● **What to produce**
In the records below, find the line that contains "USA kreuz und quer (98, 193)" and the line that contains "My Account (49, 88)". Set down exactly those lines and every line between them, and nothing more.

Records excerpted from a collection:
· · · ·
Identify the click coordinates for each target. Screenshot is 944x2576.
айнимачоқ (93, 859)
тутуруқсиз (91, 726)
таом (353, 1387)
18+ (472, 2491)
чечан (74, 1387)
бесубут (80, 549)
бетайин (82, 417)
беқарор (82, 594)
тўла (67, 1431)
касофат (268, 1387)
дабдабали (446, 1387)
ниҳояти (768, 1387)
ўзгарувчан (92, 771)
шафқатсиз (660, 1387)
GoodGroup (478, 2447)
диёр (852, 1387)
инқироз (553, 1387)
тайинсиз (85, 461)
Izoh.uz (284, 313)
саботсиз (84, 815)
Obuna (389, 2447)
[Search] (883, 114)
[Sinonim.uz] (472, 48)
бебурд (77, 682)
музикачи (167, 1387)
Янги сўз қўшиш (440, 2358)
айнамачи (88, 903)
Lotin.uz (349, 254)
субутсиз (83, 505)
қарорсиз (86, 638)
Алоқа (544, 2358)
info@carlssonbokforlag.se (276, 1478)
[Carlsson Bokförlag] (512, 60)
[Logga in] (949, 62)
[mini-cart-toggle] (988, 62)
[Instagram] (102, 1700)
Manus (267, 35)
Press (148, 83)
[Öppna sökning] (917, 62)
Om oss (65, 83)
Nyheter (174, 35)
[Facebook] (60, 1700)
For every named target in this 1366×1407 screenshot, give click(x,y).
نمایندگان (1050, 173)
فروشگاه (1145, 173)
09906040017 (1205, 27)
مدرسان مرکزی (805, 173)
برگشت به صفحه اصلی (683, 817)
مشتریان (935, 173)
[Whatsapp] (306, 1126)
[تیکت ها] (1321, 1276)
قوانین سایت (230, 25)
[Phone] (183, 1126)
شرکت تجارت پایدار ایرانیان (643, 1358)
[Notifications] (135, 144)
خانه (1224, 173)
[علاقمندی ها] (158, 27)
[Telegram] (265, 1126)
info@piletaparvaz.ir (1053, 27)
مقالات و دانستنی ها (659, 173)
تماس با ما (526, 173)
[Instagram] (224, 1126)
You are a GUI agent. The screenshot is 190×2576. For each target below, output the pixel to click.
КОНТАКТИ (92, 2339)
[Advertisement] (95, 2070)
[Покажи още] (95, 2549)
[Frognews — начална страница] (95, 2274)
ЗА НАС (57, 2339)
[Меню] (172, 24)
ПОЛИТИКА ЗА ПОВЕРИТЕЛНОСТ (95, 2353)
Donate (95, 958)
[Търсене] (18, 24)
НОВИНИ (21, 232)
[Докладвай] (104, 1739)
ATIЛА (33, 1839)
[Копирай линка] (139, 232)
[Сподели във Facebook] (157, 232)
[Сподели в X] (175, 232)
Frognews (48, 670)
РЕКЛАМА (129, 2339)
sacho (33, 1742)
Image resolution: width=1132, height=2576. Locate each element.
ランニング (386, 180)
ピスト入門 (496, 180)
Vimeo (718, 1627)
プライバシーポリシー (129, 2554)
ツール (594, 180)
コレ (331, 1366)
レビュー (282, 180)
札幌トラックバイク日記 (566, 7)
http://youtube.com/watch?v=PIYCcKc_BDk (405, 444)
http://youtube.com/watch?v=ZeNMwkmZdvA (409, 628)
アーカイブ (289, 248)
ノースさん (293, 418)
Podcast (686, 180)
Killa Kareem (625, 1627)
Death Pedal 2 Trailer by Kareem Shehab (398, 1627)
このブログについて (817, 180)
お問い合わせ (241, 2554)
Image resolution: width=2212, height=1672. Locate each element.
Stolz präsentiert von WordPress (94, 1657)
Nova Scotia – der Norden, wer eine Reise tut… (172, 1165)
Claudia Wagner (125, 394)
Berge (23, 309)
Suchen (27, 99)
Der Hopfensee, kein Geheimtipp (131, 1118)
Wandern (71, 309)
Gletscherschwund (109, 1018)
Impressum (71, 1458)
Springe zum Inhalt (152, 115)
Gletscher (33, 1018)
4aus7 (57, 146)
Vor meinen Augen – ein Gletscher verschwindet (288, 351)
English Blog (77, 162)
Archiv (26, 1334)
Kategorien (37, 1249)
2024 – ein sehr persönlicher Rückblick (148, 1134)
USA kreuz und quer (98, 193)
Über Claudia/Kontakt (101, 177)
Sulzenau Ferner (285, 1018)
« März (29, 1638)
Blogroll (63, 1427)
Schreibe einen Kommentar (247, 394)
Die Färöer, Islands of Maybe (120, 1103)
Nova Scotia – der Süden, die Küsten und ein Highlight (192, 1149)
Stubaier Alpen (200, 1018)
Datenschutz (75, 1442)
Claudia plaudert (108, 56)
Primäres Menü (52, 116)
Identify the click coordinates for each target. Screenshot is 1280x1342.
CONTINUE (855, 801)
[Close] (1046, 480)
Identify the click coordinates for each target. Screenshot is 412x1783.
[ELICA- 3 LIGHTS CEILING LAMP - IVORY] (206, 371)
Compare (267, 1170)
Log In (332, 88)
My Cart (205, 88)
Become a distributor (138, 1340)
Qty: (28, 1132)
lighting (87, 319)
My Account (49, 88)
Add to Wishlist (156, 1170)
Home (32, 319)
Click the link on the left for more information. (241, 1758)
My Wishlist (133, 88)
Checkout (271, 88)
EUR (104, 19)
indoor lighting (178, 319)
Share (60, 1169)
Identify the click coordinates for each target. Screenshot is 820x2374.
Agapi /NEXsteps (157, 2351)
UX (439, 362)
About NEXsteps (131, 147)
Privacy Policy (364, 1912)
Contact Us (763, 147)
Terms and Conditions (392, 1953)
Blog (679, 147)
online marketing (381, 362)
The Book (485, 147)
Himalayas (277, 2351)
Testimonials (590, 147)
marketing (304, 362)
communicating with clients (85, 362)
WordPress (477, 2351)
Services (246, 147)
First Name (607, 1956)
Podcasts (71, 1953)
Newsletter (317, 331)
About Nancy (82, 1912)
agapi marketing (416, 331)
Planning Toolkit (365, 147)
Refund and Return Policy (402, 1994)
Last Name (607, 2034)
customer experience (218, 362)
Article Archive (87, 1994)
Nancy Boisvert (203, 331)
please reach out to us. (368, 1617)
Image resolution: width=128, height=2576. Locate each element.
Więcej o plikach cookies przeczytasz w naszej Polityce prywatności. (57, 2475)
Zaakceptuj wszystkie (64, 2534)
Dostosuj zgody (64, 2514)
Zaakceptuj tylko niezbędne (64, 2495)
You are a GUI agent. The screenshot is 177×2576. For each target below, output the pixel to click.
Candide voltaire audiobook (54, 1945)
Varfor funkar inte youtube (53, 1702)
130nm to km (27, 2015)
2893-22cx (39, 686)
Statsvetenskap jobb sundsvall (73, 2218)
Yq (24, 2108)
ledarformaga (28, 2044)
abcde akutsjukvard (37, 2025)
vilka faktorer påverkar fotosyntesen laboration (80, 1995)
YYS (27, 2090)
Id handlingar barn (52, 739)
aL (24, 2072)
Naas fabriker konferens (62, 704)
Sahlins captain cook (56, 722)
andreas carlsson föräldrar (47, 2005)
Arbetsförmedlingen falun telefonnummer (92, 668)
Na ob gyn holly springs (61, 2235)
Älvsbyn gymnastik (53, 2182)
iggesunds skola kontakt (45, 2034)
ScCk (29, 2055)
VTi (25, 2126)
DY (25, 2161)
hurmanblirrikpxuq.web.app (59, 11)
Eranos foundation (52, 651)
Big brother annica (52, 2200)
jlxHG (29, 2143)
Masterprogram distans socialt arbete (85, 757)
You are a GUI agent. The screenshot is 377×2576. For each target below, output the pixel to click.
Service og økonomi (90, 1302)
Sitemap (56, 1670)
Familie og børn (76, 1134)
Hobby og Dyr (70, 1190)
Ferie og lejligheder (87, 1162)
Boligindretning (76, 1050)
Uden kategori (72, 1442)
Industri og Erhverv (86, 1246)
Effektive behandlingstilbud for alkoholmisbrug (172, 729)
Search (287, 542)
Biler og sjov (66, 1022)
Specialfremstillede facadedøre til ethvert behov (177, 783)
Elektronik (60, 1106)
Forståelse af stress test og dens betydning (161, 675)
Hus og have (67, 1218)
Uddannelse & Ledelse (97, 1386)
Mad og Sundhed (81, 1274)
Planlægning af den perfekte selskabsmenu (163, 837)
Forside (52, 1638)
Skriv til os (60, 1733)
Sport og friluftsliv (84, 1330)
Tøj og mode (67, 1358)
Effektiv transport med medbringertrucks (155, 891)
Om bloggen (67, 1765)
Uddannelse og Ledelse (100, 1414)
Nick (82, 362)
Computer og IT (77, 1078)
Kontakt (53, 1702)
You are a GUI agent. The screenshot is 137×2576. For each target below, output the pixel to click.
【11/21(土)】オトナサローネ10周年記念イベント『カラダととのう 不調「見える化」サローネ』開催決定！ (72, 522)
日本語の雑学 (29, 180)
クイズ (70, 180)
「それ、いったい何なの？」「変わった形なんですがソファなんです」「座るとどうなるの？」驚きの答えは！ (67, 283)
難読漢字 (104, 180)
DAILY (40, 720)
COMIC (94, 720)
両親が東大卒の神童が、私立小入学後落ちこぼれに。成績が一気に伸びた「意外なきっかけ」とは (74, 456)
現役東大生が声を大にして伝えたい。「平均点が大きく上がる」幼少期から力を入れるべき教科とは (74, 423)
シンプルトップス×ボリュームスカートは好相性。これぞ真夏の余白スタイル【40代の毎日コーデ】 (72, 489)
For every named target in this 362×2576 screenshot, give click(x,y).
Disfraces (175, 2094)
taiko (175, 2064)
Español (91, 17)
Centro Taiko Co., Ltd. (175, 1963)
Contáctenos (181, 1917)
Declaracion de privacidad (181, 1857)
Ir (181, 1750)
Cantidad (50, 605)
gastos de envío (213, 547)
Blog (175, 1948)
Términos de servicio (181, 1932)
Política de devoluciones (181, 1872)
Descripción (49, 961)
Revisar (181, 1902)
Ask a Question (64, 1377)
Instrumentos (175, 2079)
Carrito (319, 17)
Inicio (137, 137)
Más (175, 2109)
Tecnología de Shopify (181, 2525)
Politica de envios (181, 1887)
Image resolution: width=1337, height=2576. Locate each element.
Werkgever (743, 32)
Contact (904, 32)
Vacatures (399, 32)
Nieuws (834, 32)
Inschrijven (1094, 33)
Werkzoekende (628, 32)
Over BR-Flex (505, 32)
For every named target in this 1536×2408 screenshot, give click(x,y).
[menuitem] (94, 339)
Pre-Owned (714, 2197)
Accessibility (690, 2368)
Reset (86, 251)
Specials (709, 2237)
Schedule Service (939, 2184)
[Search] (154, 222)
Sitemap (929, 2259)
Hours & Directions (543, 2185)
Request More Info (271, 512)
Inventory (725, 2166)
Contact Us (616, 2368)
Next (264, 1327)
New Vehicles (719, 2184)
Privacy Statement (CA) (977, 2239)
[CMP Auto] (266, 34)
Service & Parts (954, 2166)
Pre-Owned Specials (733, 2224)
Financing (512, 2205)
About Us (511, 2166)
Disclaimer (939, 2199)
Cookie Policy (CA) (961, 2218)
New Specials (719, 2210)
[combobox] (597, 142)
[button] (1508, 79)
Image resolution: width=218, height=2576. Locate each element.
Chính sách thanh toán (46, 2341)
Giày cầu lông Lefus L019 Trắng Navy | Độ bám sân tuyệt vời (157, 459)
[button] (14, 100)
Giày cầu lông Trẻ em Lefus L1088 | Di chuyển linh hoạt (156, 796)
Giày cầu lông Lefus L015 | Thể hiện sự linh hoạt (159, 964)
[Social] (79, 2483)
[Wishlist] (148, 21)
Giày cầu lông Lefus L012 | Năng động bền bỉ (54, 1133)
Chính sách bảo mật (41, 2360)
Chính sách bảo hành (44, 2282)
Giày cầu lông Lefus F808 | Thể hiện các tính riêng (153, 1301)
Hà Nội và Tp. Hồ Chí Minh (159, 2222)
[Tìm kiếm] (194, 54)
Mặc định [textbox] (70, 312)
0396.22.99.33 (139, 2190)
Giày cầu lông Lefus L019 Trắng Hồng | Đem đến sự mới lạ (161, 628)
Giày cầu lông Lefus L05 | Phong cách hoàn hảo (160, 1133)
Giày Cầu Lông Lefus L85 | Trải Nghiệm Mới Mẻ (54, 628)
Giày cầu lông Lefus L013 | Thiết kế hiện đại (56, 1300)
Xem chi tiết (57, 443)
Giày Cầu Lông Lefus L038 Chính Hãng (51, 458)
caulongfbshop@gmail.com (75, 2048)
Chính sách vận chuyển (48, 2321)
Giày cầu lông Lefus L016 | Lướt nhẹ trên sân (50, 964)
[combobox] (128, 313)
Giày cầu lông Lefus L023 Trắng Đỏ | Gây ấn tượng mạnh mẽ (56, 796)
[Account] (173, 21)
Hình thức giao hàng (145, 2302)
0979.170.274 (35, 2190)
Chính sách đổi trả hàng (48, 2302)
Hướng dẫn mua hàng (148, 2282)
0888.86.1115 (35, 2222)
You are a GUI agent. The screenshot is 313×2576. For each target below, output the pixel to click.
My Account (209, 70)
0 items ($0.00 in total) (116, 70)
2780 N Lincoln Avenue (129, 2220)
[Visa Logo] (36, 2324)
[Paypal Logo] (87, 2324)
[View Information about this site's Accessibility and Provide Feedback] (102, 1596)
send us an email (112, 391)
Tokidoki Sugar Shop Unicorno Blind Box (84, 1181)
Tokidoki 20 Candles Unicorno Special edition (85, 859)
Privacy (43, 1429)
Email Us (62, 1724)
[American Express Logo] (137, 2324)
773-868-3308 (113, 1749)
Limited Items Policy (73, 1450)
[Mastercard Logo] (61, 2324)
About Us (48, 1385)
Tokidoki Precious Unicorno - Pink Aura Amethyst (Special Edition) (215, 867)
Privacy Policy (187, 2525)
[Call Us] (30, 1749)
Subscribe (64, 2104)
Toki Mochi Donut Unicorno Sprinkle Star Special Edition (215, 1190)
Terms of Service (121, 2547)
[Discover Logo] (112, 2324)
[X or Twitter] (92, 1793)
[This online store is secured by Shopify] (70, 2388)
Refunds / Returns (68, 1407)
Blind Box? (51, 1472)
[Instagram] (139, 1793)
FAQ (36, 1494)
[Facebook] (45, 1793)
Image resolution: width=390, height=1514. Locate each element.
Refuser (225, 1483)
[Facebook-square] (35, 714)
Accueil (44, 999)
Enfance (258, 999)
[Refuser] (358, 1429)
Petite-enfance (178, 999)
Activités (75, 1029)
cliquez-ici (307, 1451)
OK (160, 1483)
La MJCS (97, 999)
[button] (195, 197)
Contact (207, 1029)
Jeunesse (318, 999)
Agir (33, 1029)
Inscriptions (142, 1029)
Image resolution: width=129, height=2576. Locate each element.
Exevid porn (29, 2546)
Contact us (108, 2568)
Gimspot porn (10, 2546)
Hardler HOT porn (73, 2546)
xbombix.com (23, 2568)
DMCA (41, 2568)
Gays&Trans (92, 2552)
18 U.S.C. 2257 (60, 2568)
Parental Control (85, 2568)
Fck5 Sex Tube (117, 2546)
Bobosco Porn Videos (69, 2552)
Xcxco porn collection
· · · ·
● **Your response**
USA kreuz und quer (98, 193)
Über Claudia/Kontakt (101, 177)
Sulzenau Ferner (285, 1018)
« März (29, 1638)
Blogroll (63, 1427)
Schreibe einen Kommentar (247, 394)
Die Färöer, Islands of Maybe (120, 1103)
Nova Scotia – der Süden, die Küsten und ein Highlight (192, 1149)
Stubaier Alpen (200, 1018)
Datenschutz (75, 1442)
Claudia plaudert (108, 56)
Primäres Menü (52, 116)
Identify the click coordinates for each target. Screenshot is 1280x1342.
CONTINUE (855, 801)
[Close] (1046, 480)
Identify the click coordinates for each target. Screenshot is 412x1783.
[ELICA- 3 LIGHTS CEILING LAMP - IVORY] (206, 371)
Compare (267, 1170)
Log In (332, 88)
My Cart (205, 88)
Become a distributor (138, 1340)
Qty: (28, 1132)
lighting (87, 319)
My Account (49, 88)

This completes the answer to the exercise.